◼️ Effarouchement renforcé des ours par les éleveurs : Pays de l’Ours – Adet et plusieurs autres associations de la coordination Cap Ours saisissent le Conseil d’État contre un arrêté « illégal et dangereux »
L’association Pays de l’Ours – Adet, membre de la coordination Cap Ours, annonce le dépôt imminent d’un recours devant le Conseil d’État pour demander l’annulation de l’arrêté ministériel du 13 juillet 2026. Ce texte autorise à nouveau les éleveurs et bergers à pratiquer des tirs d’effarouchement renforcé contre l’ours brun, une espèce pourtant classée « en danger critique d’extinction » en France.
Un déni de démocratie et une insulte à l’expertise scientifique
Le gouvernement a choisi de passer en force en publiant cet arrêté alors que :
- Selon l’analyse de l’Etat, la consultation publique a été massivement défavorable : 75,5 % des 2 626 contributeurs se sont opposés à ce projet.
- Le Conseil National de la Protection de la Nature (CNPN) a émis un avis défavorable à l’unanimité (21 voix contre 0), soulignant l’absence de garanties pour la conservation de l’espèce.
Un risque majeur de dérapages et de tirs létaux
En confiant l’usage d’armes à feu à des personnes privées, directement impliquées émotionnellement par la prédation, l’État crée une situation explosive. L’association dénonce un risque critique de passage à l’acte létal, favorisé par l’absence de supervision directe des agents de l’OFB sur le terrain. Des précédents de détention illégale d’armes sur les estives et de destructions illégales d’ours par le passé rendent cette dérogation au statut de protection de l’ours brun particulièrement préoccupante.
Une mesure techniquement inefficace
L’analyse des faits, notamment sur l’estive d’Arreau en 2025, montre que la majorité des attaques a eu lieu par temps de brouillard sur des animaux égarés ou non regroupés. Dans ces conditions, les tirs d’effarouchement sont inopérants et dangereux. L’État persiste dans une logique de « représailles » plutôt que d’investir dans les seules solutions éprouvées : le triptyque de protection (berger, chiens, parcs électrifiés) et le recours à des bergers d’appui, solution aussi efficace que l’effarouchement, moins chère et moins risquée.

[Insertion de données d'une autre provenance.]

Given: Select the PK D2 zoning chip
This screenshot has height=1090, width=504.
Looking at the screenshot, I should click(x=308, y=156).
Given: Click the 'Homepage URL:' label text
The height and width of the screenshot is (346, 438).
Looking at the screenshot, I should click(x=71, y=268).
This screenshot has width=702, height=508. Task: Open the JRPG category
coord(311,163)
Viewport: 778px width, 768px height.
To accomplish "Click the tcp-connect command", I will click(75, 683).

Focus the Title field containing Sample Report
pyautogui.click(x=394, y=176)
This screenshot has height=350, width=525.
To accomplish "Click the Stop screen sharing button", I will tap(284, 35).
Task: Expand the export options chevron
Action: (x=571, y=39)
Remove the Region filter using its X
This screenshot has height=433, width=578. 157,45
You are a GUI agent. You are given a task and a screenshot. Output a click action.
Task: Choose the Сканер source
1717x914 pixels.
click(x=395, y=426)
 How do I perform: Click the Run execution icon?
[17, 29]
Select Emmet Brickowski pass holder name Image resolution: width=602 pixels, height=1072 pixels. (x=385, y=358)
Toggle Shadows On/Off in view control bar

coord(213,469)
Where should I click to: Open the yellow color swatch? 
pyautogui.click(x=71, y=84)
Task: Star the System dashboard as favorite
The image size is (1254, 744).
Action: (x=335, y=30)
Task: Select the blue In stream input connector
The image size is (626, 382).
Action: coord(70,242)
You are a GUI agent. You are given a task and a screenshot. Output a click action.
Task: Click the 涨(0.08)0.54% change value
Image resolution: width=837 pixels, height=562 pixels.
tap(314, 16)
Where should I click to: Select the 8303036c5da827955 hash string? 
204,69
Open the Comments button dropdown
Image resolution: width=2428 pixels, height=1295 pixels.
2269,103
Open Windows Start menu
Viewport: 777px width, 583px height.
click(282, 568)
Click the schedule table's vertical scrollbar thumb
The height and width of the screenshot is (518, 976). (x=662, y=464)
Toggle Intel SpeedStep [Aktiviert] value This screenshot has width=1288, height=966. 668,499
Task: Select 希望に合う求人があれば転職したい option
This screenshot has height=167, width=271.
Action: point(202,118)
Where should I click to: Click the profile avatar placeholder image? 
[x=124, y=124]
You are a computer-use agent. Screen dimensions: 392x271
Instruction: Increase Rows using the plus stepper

Un acharnement juridique voué à l’échec
Le Conseil d’État a déjà annulé des dispositions similaires en 2021 et 2022, au motif qu’elles ne garantissaient pas le maintien de la population dans un état de conservation favorable. Avec une population efficace (Ne) de seulement 8,2 individus en 2019 — bien en dessous du seuil de survie de 50 —, chaque perturbation intentionnelle aggrave le risque d’extinction. Les tirs à 120 dB peuvent en outre causer des dommages auditifs irréversibles et provoquer la séparation de portées d’oursons de leur mère.